Even more surprising, four minutes into Sanders talk, he said, “If you know what strokes gained is, then you are in the vast minority. I start our all my initial meetings with tour players and their coaches by giving examples and it invariably leads to very spirited conversations about what these numbers really mean and how they relate to traditional statistics.”

To ensure that you are in the wise minority, it is important to understand that stokes gained statistics are all based on the average number of shots it will take to get the ball in the hole from a given distance. Those average numbers have been created by studying tens of thousands of shots measured using ShotLink over the years. Here is a simple example of how strokes gained stats work:

Imagine that a PGA Tour player is playing a 460-yard par 4. Based on historical data, we know that the average number of strokes needed to get the ball in the hole from that distance is about 4.17. After the player hits a tee shot 300 yards, his ball is in the fairway 160 yards from the hole. The data says that the average number of strokes needed to get the ball in the hole from there is 2.98. If you take 4.17 and subtract 2.98 (which equals 1.19), and subtract one to account for the shot that was taken, we know the value of that 300-yard drive was 0.19 strokes.

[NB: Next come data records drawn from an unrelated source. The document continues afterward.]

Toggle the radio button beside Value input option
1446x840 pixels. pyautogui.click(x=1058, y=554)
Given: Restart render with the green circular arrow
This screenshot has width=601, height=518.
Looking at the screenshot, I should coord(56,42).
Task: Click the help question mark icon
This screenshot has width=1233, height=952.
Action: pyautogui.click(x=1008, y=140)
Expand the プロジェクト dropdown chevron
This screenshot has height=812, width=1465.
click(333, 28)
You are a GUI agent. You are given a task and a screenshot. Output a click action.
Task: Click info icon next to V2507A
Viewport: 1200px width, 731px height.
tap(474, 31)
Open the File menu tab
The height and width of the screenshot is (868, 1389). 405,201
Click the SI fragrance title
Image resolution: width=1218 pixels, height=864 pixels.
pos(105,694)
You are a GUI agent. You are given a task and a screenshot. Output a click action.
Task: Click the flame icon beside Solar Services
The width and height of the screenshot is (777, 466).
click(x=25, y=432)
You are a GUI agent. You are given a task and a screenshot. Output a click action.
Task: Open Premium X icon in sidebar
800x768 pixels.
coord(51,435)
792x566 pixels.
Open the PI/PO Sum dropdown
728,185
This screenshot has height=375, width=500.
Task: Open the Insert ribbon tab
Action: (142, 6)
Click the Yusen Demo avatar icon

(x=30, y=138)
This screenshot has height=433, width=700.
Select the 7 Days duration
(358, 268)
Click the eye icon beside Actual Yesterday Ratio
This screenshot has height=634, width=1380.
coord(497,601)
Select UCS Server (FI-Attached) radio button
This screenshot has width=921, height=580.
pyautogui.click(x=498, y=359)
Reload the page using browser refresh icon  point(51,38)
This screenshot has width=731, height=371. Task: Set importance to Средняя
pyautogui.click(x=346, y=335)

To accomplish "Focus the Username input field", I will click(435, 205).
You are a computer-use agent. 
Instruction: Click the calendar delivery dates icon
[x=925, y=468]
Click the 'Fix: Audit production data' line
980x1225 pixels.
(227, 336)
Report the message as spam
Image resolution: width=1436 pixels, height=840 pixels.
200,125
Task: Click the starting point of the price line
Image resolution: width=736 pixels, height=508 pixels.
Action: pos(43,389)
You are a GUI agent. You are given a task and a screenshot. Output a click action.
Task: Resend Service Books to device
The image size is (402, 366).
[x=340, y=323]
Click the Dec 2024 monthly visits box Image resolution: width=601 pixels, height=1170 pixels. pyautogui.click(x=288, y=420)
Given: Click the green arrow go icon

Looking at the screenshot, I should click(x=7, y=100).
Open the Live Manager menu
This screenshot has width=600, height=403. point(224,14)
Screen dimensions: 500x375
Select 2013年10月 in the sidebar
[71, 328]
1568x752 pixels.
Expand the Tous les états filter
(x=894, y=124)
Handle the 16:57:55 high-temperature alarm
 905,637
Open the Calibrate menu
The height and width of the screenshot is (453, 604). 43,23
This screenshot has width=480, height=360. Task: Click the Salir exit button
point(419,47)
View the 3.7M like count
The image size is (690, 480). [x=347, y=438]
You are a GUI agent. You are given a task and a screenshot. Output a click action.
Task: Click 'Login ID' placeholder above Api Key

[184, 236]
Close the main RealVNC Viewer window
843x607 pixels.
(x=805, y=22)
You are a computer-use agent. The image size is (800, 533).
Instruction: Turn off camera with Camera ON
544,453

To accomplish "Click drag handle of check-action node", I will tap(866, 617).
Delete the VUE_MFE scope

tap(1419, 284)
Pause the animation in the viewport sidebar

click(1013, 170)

If the player hits his next shot on the green, but 60 feet from the flag, the data says the average number of strokes needed to get the ball in the hole is now 2.21. So, 2.98 minus 2.21, minus one for the shot the player just took means the approach shot was -0.23. However, had that second shot stopped 10 feet from the hole instead, where the average number of shots needed to get the ball in the hole is 1.61, the approach shot would have been worth 0.37 (2.98-1.61-1).

If the player makes the 10-foot putt, the value of the putt would be 1.61 minus one, or 0.61 shots. If you add up the strokes gained value of the drive, the approach shot to 10 feet and the putt, you will see that this player gained 1.17 shots.